=== Collected data ===
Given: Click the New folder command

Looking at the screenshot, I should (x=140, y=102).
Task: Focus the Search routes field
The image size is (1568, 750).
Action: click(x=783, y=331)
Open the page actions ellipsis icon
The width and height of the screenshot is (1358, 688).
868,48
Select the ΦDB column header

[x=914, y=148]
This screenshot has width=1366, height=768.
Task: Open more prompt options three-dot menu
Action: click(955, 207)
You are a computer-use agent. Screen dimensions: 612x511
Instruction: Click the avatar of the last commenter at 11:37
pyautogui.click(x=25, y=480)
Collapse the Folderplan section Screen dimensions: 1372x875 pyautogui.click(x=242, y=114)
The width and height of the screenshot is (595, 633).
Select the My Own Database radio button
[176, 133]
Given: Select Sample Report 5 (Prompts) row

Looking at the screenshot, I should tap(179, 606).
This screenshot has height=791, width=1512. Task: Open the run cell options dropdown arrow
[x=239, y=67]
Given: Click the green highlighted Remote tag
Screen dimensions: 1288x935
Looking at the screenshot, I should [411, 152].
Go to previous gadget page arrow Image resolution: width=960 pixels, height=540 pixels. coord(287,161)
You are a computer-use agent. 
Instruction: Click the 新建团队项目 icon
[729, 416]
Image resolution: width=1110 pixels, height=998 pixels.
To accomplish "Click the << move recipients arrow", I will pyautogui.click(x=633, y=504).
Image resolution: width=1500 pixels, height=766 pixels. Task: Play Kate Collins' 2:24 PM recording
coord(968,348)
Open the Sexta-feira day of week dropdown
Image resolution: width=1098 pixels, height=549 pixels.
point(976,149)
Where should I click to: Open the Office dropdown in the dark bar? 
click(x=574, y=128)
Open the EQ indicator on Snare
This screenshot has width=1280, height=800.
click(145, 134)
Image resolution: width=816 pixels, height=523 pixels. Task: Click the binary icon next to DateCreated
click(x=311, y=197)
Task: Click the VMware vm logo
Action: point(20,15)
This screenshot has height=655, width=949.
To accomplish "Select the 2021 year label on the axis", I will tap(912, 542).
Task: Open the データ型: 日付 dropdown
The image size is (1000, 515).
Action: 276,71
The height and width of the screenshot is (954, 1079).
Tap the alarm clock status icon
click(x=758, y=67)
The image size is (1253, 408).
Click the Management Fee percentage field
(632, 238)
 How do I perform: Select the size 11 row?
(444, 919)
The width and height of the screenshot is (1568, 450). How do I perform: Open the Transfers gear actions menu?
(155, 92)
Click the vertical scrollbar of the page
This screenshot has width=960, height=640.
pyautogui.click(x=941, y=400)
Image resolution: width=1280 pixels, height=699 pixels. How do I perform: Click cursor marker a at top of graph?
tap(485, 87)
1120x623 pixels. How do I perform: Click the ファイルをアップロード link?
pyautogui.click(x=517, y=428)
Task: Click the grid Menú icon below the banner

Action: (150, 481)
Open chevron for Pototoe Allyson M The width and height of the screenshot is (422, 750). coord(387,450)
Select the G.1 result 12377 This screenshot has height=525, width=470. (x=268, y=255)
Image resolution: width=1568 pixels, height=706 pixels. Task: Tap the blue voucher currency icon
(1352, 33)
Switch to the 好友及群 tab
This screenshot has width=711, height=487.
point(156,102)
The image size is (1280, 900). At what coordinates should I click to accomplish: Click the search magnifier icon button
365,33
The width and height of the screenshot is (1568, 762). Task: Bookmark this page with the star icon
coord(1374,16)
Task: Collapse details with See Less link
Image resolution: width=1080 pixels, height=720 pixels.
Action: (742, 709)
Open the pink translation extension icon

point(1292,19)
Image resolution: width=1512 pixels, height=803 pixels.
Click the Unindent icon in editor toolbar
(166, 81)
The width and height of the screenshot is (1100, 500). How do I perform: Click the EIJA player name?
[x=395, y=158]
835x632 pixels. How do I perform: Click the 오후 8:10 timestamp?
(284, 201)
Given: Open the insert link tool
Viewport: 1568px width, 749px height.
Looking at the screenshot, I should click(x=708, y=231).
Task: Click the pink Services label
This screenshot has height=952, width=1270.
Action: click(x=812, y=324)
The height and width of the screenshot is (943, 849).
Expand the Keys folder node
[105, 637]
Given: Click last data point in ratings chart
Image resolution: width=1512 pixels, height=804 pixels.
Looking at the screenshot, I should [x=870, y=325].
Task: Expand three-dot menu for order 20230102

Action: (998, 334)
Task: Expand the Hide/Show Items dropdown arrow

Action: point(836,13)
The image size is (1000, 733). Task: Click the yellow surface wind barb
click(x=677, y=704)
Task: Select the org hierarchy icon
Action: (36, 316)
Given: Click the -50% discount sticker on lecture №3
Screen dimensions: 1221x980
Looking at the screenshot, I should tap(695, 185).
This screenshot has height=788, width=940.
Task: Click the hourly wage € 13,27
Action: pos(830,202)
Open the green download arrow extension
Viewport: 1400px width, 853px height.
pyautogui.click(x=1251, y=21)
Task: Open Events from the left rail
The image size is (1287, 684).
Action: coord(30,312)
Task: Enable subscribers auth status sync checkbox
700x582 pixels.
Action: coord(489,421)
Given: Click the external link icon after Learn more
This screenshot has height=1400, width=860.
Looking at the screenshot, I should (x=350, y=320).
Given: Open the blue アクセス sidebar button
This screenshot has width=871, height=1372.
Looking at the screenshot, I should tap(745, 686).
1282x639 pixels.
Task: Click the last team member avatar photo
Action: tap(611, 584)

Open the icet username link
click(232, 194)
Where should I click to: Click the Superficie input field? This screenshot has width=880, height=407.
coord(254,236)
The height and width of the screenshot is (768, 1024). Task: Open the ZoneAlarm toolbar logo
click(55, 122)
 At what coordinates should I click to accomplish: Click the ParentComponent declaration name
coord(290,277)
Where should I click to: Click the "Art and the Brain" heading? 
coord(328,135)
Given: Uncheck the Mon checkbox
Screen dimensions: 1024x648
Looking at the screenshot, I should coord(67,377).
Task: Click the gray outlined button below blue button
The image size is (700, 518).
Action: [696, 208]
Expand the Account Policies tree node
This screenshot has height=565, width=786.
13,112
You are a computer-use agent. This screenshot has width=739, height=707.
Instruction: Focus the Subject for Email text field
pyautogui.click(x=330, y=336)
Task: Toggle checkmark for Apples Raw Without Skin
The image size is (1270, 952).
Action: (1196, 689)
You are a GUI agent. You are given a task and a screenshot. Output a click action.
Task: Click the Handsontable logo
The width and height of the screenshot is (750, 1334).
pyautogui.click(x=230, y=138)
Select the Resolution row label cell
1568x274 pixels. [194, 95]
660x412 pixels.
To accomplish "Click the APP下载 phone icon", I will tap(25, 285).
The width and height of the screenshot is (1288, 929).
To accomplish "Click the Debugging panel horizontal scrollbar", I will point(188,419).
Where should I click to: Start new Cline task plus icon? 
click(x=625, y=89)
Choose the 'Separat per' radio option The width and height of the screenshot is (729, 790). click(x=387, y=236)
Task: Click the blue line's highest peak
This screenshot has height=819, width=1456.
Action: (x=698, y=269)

=== Task prompt ===
An exact copy of all the records is what is needed here.

=== Answer to this task ===
Given: Click the New folder command

Looking at the screenshot, I should (x=140, y=102).
Task: Focus the Search routes field
The image size is (1568, 750).
Action: click(x=783, y=331)
Open the page actions ellipsis icon
The width and height of the screenshot is (1358, 688).
868,48
Select the ΦDB column header

[x=914, y=148]
This screenshot has width=1366, height=768.
Task: Open more prompt options three-dot menu
Action: click(955, 207)
You are a computer-use agent. Screen dimensions: 612x511
Instruction: Click the avatar of the last commenter at 11:37
pyautogui.click(x=25, y=480)
Collapse the Folderplan section Screen dimensions: 1372x875 pyautogui.click(x=242, y=114)
The width and height of the screenshot is (595, 633).
Select the My Own Database radio button
[176, 133]
Given: Select Sample Report 5 (Prompts) row

Looking at the screenshot, I should tap(179, 606).
This screenshot has height=791, width=1512. Task: Open the run cell options dropdown arrow
[x=239, y=67]
Given: Click the green highlighted Remote tag
Screen dimensions: 1288x935
Looking at the screenshot, I should [411, 152].
Go to previous gadget page arrow Image resolution: width=960 pixels, height=540 pixels. coord(287,161)
You are a computer-use agent. 
Instruction: Click the 新建团队项目 icon
[729, 416]
Image resolution: width=1110 pixels, height=998 pixels.
To accomplish "Click the << move recipients arrow", I will pyautogui.click(x=633, y=504).
Image resolution: width=1500 pixels, height=766 pixels. Task: Play Kate Collins' 2:24 PM recording
coord(968,348)
Open the Sexta-feira day of week dropdown
Image resolution: width=1098 pixels, height=549 pixels.
point(976,149)
Where should I click to: Open the Office dropdown in the dark bar? 
click(x=574, y=128)
Open the EQ indicator on Snare
This screenshot has width=1280, height=800.
click(145, 134)
Image resolution: width=816 pixels, height=523 pixels. Task: Click the binary icon next to DateCreated
click(x=311, y=197)
Task: Click the VMware vm logo
Action: point(20,15)
This screenshot has height=655, width=949.
To accomplish "Select the 2021 year label on the axis", I will tap(912, 542).
Task: Open the データ型: 日付 dropdown
The image size is (1000, 515).
Action: 276,71
The height and width of the screenshot is (954, 1079).
Tap the alarm clock status icon
click(x=758, y=67)
The image size is (1253, 408).
Click the Management Fee percentage field
(632, 238)
 How do I perform: Select the size 11 row?
(444, 919)
The width and height of the screenshot is (1568, 450). How do I perform: Open the Transfers gear actions menu?
(155, 92)
Click the vertical scrollbar of the page
This screenshot has width=960, height=640.
pyautogui.click(x=941, y=400)
Image resolution: width=1280 pixels, height=699 pixels. How do I perform: Click cursor marker a at top of graph?
tap(485, 87)
1120x623 pixels. How do I perform: Click the ファイルをアップロード link?
pyautogui.click(x=517, y=428)
Task: Click the grid Menú icon below the banner

Action: (150, 481)
Open chevron for Pototoe Allyson M The width and height of the screenshot is (422, 750). coord(387,450)
Select the G.1 result 12377 This screenshot has height=525, width=470. (x=268, y=255)
Image resolution: width=1568 pixels, height=706 pixels. Task: Tap the blue voucher currency icon
(1352, 33)
Switch to the 好友及群 tab
This screenshot has width=711, height=487.
point(156,102)
The image size is (1280, 900). At what coordinates should I click to accomplish: Click the search magnifier icon button
365,33
The width and height of the screenshot is (1568, 762). Task: Bookmark this page with the star icon
coord(1374,16)
Task: Collapse details with See Less link
Image resolution: width=1080 pixels, height=720 pixels.
Action: (742, 709)
Open the pink translation extension icon

point(1292,19)
Image resolution: width=1512 pixels, height=803 pixels.
Click the Unindent icon in editor toolbar
(166, 81)
The width and height of the screenshot is (1100, 500). How do I perform: Click the EIJA player name?
[x=395, y=158]
835x632 pixels. How do I perform: Click the 오후 8:10 timestamp?
(284, 201)
Given: Open the insert link tool
Viewport: 1568px width, 749px height.
Looking at the screenshot, I should click(x=708, y=231).
Task: Click the pink Services label
This screenshot has height=952, width=1270.
Action: click(x=812, y=324)
The height and width of the screenshot is (943, 849).
Expand the Keys folder node
[105, 637]
Given: Click last data point in ratings chart
Image resolution: width=1512 pixels, height=804 pixels.
Looking at the screenshot, I should [x=870, y=325].
Task: Expand three-dot menu for order 20230102

Action: (998, 334)
Task: Expand the Hide/Show Items dropdown arrow

Action: point(836,13)
The image size is (1000, 733). Task: Click the yellow surface wind barb
click(x=677, y=704)
Task: Select the org hierarchy icon
Action: (36, 316)
Given: Click the -50% discount sticker on lecture №3
Screen dimensions: 1221x980
Looking at the screenshot, I should tap(695, 185).
This screenshot has height=788, width=940.
Task: Click the hourly wage € 13,27
Action: pos(830,202)
Open the green download arrow extension
Viewport: 1400px width, 853px height.
pyautogui.click(x=1251, y=21)
Task: Open Events from the left rail
The image size is (1287, 684).
Action: coord(30,312)
Task: Enable subscribers auth status sync checkbox
700x582 pixels.
Action: coord(489,421)
Given: Click the external link icon after Learn more
This screenshot has height=1400, width=860.
Looking at the screenshot, I should (x=350, y=320).
Given: Open the blue アクセス sidebar button
This screenshot has width=871, height=1372.
Looking at the screenshot, I should tap(745, 686).
1282x639 pixels.
Task: Click the last team member avatar photo
Action: tap(611, 584)

Open the icet username link
click(232, 194)
Where should I click to: Click the Superficie input field? This screenshot has width=880, height=407.
coord(254,236)
The height and width of the screenshot is (768, 1024). Task: Open the ZoneAlarm toolbar logo
click(55, 122)
 At what coordinates should I click to accomplish: Click the ParentComponent declaration name
coord(290,277)
Where should I click to: Click the "Art and the Brain" heading? 
coord(328,135)
Given: Uncheck the Mon checkbox
Screen dimensions: 1024x648
Looking at the screenshot, I should coord(67,377).
Task: Click the gray outlined button below blue button
The image size is (700, 518).
Action: [696, 208]
Expand the Account Policies tree node
This screenshot has height=565, width=786.
13,112
You are a computer-use agent. This screenshot has width=739, height=707.
Instruction: Focus the Subject for Email text field
pyautogui.click(x=330, y=336)
Task: Toggle checkmark for Apples Raw Without Skin
The image size is (1270, 952).
Action: (1196, 689)
You are a GUI agent. You are given a task and a screenshot. Output a click action.
Task: Click the Handsontable logo
The width and height of the screenshot is (750, 1334).
pyautogui.click(x=230, y=138)
Select the Resolution row label cell
1568x274 pixels. [194, 95]
660x412 pixels.
To accomplish "Click the APP下载 phone icon", I will tap(25, 285).
The width and height of the screenshot is (1288, 929).
To accomplish "Click the Debugging panel horizontal scrollbar", I will point(188,419).
Where should I click to: Start new Cline task plus icon? 
click(x=625, y=89)
Choose the 'Separat per' radio option The width and height of the screenshot is (729, 790). click(x=387, y=236)
Task: Click the blue line's highest peak
This screenshot has height=819, width=1456.
Action: (x=698, y=269)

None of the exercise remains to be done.